Correlating application logs and resource utilization using the ELK stack

Intro

Sometimes when running an application in production it’s useful to correlate events from different sources (e.g. application logs with resource utilization data). This can be useful for instance to discover requests that take a disproportionate amount of resources. In this post we explore how to implement this in practice using the ELK stack. The full source code is available for those of you that want to dig deeper.

Setting up the data pipeline

To collect resource utilization data we’ll use dstat and expose the data through a web interface:

$ curl -s localhost:8888|python -m json.tool
{
    "cpu": {
        "hiq": "0",
        "idl": "99",
        "siq": "0",
        "sys": "0",
        "usr": "1",
        "wai": "0"
    },
    "disk": {
        "read": "0",
        "writ": "0"
    },
    "memory": {
        "buff": "340M",
        "cach": "5469M",
        "free": "2644M",
        "used": "11.3G"
    },
    "net": {
        "recv": "108B",
        "send": "74B"
    }
}

We can poll this information periodically and send it to the ELK pipeline (Logstash is listening for input on port 5000):

$ while true; \
> do curl -s localhost:8888 | \
> python3 dstat.py | \
> jq '.' -c -M | \
> nc localhost 5000; \
> sleep 1; \
> done

At this point we’re successfully collecting resource utilization data. The next step is to collect the application logs.
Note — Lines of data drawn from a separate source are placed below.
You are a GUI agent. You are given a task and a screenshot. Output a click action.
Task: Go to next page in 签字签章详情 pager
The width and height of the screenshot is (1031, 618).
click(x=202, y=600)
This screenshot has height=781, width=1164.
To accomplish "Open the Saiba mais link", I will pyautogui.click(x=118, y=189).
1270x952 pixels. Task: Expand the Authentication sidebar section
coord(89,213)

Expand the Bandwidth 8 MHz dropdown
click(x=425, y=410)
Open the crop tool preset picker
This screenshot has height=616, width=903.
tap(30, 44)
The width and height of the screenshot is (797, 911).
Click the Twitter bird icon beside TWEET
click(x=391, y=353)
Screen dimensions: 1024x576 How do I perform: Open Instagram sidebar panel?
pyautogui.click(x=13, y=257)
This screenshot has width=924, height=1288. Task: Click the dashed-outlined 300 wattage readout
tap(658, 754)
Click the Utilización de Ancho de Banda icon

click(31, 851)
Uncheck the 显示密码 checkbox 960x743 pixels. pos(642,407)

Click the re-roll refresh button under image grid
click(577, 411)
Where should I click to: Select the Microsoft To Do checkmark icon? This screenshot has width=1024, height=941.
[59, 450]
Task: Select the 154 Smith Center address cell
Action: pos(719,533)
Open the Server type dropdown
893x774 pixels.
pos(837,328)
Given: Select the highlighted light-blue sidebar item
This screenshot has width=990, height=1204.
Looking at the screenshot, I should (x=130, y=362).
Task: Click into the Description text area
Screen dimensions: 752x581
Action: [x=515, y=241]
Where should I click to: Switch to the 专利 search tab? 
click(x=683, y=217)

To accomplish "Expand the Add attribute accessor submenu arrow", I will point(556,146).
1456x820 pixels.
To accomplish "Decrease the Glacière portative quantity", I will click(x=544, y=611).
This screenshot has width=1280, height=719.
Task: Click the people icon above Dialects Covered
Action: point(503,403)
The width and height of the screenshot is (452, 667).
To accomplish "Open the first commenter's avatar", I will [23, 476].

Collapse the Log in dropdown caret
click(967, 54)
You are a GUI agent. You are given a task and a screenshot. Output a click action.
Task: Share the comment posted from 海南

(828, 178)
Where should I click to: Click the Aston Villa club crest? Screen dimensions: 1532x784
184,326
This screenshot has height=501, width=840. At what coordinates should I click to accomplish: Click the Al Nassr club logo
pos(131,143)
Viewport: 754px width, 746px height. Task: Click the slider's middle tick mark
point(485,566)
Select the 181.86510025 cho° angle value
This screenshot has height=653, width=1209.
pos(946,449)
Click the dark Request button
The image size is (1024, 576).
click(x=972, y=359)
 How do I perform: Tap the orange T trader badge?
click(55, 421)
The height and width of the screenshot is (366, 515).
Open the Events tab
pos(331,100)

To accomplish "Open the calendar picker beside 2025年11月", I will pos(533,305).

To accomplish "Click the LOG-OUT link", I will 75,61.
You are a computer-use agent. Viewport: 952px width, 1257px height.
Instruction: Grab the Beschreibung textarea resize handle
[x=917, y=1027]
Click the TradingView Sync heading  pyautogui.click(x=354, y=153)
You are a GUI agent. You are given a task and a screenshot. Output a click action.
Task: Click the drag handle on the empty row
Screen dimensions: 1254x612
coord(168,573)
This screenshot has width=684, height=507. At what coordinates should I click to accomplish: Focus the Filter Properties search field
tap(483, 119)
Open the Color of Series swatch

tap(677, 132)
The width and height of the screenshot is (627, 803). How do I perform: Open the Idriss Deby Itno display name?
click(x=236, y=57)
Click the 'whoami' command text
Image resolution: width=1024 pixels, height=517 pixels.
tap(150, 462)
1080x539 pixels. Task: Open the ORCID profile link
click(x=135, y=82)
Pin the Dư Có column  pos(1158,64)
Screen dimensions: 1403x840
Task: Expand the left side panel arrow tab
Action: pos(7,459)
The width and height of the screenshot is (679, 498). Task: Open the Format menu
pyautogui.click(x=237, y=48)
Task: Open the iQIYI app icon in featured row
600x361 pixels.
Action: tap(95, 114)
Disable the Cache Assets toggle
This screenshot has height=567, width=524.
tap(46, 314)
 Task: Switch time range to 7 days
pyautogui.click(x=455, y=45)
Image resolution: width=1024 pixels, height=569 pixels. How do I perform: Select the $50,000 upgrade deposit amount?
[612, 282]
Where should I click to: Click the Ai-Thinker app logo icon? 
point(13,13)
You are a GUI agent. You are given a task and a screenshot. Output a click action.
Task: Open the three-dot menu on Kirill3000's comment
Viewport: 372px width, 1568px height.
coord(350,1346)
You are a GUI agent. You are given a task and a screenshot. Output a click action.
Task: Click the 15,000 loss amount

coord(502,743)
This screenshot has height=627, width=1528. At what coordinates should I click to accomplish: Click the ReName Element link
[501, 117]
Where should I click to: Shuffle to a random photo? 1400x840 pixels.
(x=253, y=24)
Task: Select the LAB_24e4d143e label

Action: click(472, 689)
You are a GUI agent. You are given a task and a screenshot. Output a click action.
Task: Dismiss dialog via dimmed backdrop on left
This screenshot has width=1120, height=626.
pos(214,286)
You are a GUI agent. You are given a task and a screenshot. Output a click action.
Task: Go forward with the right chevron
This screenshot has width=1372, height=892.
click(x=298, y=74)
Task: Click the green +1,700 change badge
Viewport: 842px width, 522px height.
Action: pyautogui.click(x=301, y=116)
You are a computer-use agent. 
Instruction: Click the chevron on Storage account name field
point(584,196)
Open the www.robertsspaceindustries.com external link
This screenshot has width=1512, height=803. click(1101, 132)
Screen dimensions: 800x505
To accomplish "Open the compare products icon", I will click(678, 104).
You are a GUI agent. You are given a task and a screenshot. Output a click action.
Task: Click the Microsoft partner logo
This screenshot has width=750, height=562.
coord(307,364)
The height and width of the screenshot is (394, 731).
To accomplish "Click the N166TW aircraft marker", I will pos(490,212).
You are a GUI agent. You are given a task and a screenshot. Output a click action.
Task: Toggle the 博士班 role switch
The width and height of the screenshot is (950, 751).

To simulate a real application we’ve created a toy Go application that burns CPU for a configurable period of time:

func spin(period int) {
    b, err := json.Marshal(Message{fmt.Sprintf("Spinning for %d secs", period)})
    if err == nil {
            shipToLogstash(append(b, []byte("\n")...))
    }
    now := time.Now()
    end := now.Add(time.Duration(period) * time.Second)
    doSpin := func() {
            for time.Now().Before(end) {
            }
    }
    for i := 0; i < 8; i++ {
            go doSpin()
    }
}

We can trigger that function by making an HTTP call like this:

$ curl 'localhost:8080/?period=10'

When invoked, the function produces the following log entry and burns CPU for the specified period of time:

{
    “Text”: “Spinning for 10 secs”
}

Correlating application logs with resource utilization

We can plot the resource utilization information we’re gathering using Kibana. During normal operation the CPU is idle between 90 and 100% of the time. However as we can see in the picture below, there’s a period of approximately 10 seconds (starting around 11:53:32) in which the CPU load increases a lot.

CPU load

One way to start investigating the root cause of this behavior is to search the time frame prior to the load spike. We can easily do that in Kibana and after a little bit of log searching we find the culprit. As we can see in the picture below there was a request to the Go application that resulted in the load spike:

Log entry

Conclusion

Having a good monitoring infrastructure is crucial to understand how your application behaves in production. In this post we’ve explored how to create it by leveraging the ELK stack. Although this post uses a toy example, we can use the same setup to gather relevant information for real applications.

Written on April 22, 2016